Document section Block Start
Starting in OpenCL 2.0, pointers to a named address spaces can be implicitly converted to the generic address space as shown in Listing 7.2.
The generic address space subsumes the global, local, and private address spaces. The specification states that the constant address cannot be either cast or implicitly converted to the generic address space. Even though the constant address space is logically considered a subset of the global address space, in many processors (especially graphics processors), constant data is mapped to special hardware units that cannot be targeted dynamically by the instruction set architecture.
7.7 Memory Ordering
A very important part of the memory model provided by any programming language is the ordering guarantees that threads can expect. When we are working with multiple threads and shared data, the memory consistency model defines how threads can interact to generate “correct” results. With OpenCL, a language that provides portability of highly parallel applications to multiple classes of devices, the formal specification of these requirements is very significant.
As we have discussed, work-items executing a kernel have shared access to data in global memory. Additionally work-items within a work-group have shared access to data in local memory. Until now, we have dealt largely with the case of what is referred to as OpenCL’s “relaxed” consistency model. For global memory, we have simplified the more complicated memory model away, and said that by default work-items from different work-groups cannot expect to see updates to global memory. In regard to updates to a memory object, we have said that updates cannot be assumed to be complete until the correspond command utilizing the object is set to CL_COMPLETE. Indeed, this simplification is largely correct and will likely cover the majority of OpenCL kernels. As we saw in Chapter 4, this view of the memory consistency model was enough to support applications such as a histogram and a convolution.
In recent years, languages such as C, C++, and Java have all converged to support acquire-release operations to enable lock-free synchronization between threads. These operations help support additional classes of parallel applications, such as those that require critical sections of code. OpenCL 2.0 has also added support for acquire-release operations based on the C11 specification. In addition to allowing OpenCL developers to expand the classes of problems that they can solve, support for these synchronization operations also makes it easier for higher-level languages to target OpenCL.
The most intuitive way for programmers to reason about memory is using the sequential consistency model. If a system were to implement sequential consistency, memory operations from each processor would appear to execute in program order, and operations from all processors would appear in a sequential order. However, sequential consistency would greatly restrict optimizations that have no effect on program correctness (e.g., reordering of instructions by the compiler or using a store buffer in the processor). Therefore, memory models often “relax” the requirements of sequential consistency while producing the equivalent output. Relaxing sequential consistency requires hardware and software to adhere to certain rules. For the programmer, this comes at the cost of sometimes telling the hardware when data needs to be made visible to other threads.
Document section Block End
Provided material Block Start
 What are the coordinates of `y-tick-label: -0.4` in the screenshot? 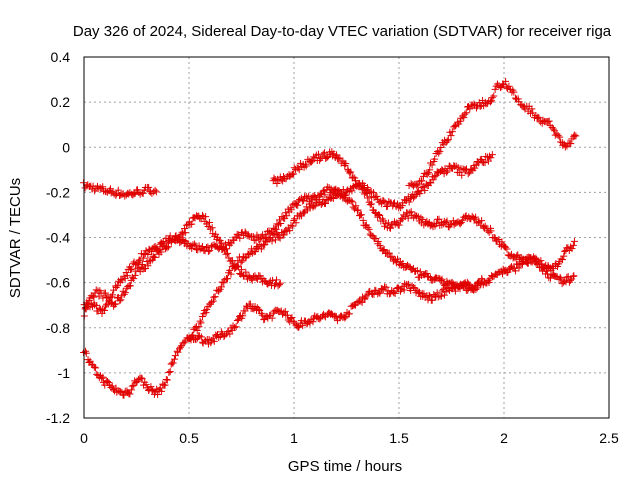 It's located at (58, 238).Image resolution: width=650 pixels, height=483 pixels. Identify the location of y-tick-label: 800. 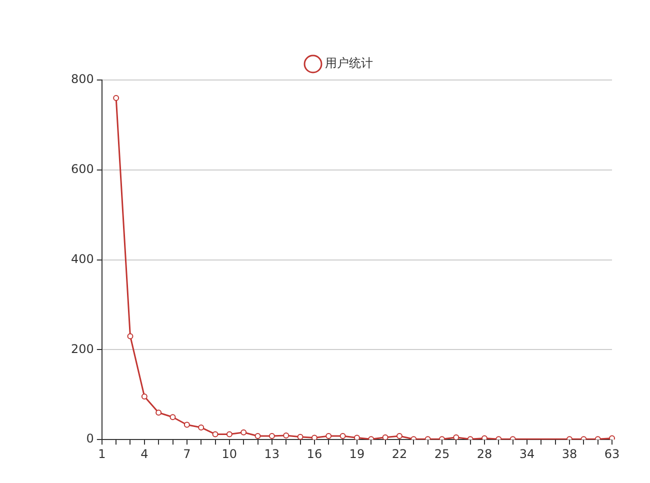
(82, 79).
Provided material Block End
Work request: Repeat the OpenCL memory passage word for word, from "7.7 Memory Ordering" up to and including "is very significant.". The material that comes after the text is separate from the text.

Exercise output:
7.7 Memory Ordering
A very important part of the memory model provided by any programming language is the ordering guarantees that threads can expect. When we are working with multiple threads and shared data, the memory consistency model defines how threads can interact to generate “correct” results. With OpenCL, a language that provides portability of highly parallel applications to multiple classes of devices, the formal specification of these requirements is very significant.